12/08/2013 10:04
Armadilhas no trânsito

Uma boa educação resulta na construção de hábitos duráveis. No concernente ao trânsito isso não é diferente. Parar na faixa de pedestre, não avançar o sinal vermelho, dar preferência nas avenidas arteriais, colocar o cinto de segurança, dar seta ao virar, luz baixa ao cruzar veículos e etc. Mas tudo isso seria impossível se essas ações não tivessem dispostas na forma do hábito, pois ninguém dá conta de estar absolutamente consciente, a todo instante, de cada ato ao volante. Disso tratou o filósofo Aristóteles (384-322 a.C) ao discorrer sobre o hábito: é o movimento de uma parte da alma (psyché) que se ocupa em refazer aquilo que foi apreendido pela simples “repetição”. Ele diz “é fazendo que se aprende a fazer” (Ética a Nicômaco), isto é, cada ação ao ser repetida deixa de ser ação (consciente) e se transforma em hábito (inconsciente).

Ora, não seria possível a um motorista estar a cada instante consciente sobre a cor do sinaleiro, para decidir, pela atenção, se deve prosseguir, ou parar. Para economizar energia e dispensar a mente para outras atividades paralelas, o filósofo citado fala do hábito como sendo uma espécie de “piloto automático” daqueles movimentos rotineiros do dia-a-dia. Mas o que deveria estar a serviço da mente do cidadão terminou se tornando em um “tiro no próprio pé” diante da disposição dos sinais de trânsito (placas, semáforos, luminosos) em muitas cidades brasileiras. O “piloto automático” do veículo é acionado indevidamente por vários movimentos.

Primeiro, o excesso de sinal expostos aos olhos dos motoristas em muitos cruzamentos é uma verdadeira emboscada. O cidadão pára em função de um semáforo no vermelho, mas diante de si, ao alcance da vista, está um outro, que após minutos se abre (muitos cruzamentos expõe até três semáforos à vista do condutor). Por força do hábito muitos acabam avançando com o sinal no vermelho simplesmente por força do movimento induzido inconscientemente. Aí soçobram multas, buzinadas, palavrões e etc. Alegar na SMT que furou a sinalização em função da educação que recebeu de prosseguir ao se deparar com o “ecológico verde” diante de si é considerada uma desculpa das mais absurdas.
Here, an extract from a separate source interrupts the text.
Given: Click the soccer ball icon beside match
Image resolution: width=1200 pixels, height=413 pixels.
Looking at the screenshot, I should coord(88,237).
E isso termina sendo uma cilada contra o “piloto automático” da educação do cidadão, que além de ser chamado de filho de uma “boa mãe” recebe também uma multa e alguns pontos na carteira de habilitação.

Em segundo estão as lombadas eletrônicas. Por não terem a velocidade uniformizada (40 km/h na BR 153, 50 km/h na rua perpendicular), terminam gerando desagrados e surpresas à educação do motorista. Por força do hábito muitos se concentram em uma determinada velocidade mínima, como os 50 km na maioria dos redutores de movimento, mas da mesma maneira caem na malha financeira da indústria da multa quando, por hábito, passam a 50 km/h onde deveria estar a 40 km/h. Por mais desimportante que seja a questão ela causa stress, chatice, freadas bruscas e outros dissabores.

Veja, é o hábito que leva alguém a trancar a porta de casa ao sair, mesmo que não esteja concentrado isso. É o hábito que induz o efeito “Maria vai com as outras” quando um, entre outros, avança o sinal vermelho influenciando os demais, ao lado, a moverem-se mecanicamente, acreditando que tudo está normal, e que o semáforo se abriu.

Mesmo que não seja recomendável acreditar na boa educação, de maneira absoluta, quando trafega pelas grandes cidades brasileiras, especialmente Goiânia, algo deve ser feito para garantir que os bons hábitos estejam a serviço do cidadão, e não contra ele. Nunca é tarde aprender com o filósofo grego: “somente uma boa educação produz hábitos. Estes orientam os homens a refazerem com facilidade e descanso da alma aquilo que fazem constantemente”.


Wagno Oliveira de Souza.

Mestre em Filosofia Política pela UFG, professor de filosofia na PUC-Goiás e UNIP, e Pastor na Assembleia de Deus do Jardim Presidente – Campo de Campinas.